Her zaman demokratik bir hukuk devletinin, sosyal devletin önemi ve özlemi üzerinde dururdu. İdare hukukunun, bireyi devlete karşı koruyan demokratik bir hukuk devletinin olmazsa olmaz güvencelerinden biri olduğunu dile getirirdi. Hem laiklik hem de sekürlerliğe önem verir, bunları din özgürlüğünün ve toplumsal yaşamın güvencesi olarak görürdü. Ali Ülkü Hoca tarihe, özellikle de Osmanlı tarihine de ilgi duymuş ve meselâ fakülte dergimizde 1983 yılında "Hammer'in Gözüyle Osmanlı İmparatorluğu'nda Yönetici Sınıflar" başlıklı ilginç bir makale de kaleme almıştı.

Hocamız İstanbul Siyasal'da idare hukuku ve idari yargı derslerini verirdi. Bu dersleri akademik ve etik bir imbikten geçmiş bir âlim olarak, entellektüel bir derinlik ve bir aydın sorumluluğu ile anlatırdı. Bu dersleri hocamızdan alanların kendisini unutmaları ne mümkün?

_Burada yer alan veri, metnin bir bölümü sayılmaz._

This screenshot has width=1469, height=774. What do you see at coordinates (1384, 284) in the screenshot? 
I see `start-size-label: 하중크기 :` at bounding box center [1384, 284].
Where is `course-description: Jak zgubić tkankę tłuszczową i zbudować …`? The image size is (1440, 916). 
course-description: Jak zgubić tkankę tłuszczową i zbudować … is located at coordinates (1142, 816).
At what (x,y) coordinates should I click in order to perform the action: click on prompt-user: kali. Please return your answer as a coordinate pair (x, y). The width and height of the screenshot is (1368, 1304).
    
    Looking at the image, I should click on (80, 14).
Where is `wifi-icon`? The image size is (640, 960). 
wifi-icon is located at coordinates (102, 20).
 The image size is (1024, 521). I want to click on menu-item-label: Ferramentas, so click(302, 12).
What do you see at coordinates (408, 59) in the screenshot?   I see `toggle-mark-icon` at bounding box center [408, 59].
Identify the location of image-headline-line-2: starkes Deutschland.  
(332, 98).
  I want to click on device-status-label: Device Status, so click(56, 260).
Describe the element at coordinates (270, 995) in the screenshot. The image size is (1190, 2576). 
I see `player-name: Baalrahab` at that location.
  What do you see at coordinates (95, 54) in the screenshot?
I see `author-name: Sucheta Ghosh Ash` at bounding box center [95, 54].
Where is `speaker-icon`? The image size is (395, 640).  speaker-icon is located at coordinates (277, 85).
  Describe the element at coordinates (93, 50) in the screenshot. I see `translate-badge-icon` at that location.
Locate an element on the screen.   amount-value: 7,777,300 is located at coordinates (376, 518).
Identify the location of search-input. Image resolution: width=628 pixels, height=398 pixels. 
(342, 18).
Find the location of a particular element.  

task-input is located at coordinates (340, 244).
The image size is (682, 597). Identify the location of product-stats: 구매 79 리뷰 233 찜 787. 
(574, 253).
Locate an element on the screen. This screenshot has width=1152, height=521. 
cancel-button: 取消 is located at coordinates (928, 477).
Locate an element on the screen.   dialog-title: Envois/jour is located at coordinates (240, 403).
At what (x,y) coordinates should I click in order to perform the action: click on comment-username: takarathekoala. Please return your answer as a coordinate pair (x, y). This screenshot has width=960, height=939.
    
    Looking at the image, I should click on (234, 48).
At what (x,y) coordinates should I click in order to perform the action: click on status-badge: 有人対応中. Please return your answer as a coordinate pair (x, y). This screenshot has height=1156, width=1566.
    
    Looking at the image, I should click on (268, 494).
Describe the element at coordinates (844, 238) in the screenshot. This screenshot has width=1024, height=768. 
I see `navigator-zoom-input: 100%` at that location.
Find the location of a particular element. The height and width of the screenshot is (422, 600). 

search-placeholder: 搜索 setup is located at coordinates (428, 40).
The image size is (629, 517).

Türkiye demokrat bir aydınını daha yitirdi. Ali Ülkü Hoca hem iyi bir hukukçu hem iyi bir akademisyen hem iyi bir idareci hem de iyi bir hocaydı. Türkiye'nin demokratikleşmesi ve hukuk devletinin kurumlaşması için hiçbir karşılık beklemeden, cesaretle mücadele etti. Ali Ülkü Hocamızın da içinde bulunduğu bu efsane kuşak aramızdan birer birer eksiliyor. Kalanların değerini daha fazla bilmek dileği ile ailesinin, meslektaşlarının, öğrencilerinin ve sevenlerinin başı sağ olsun.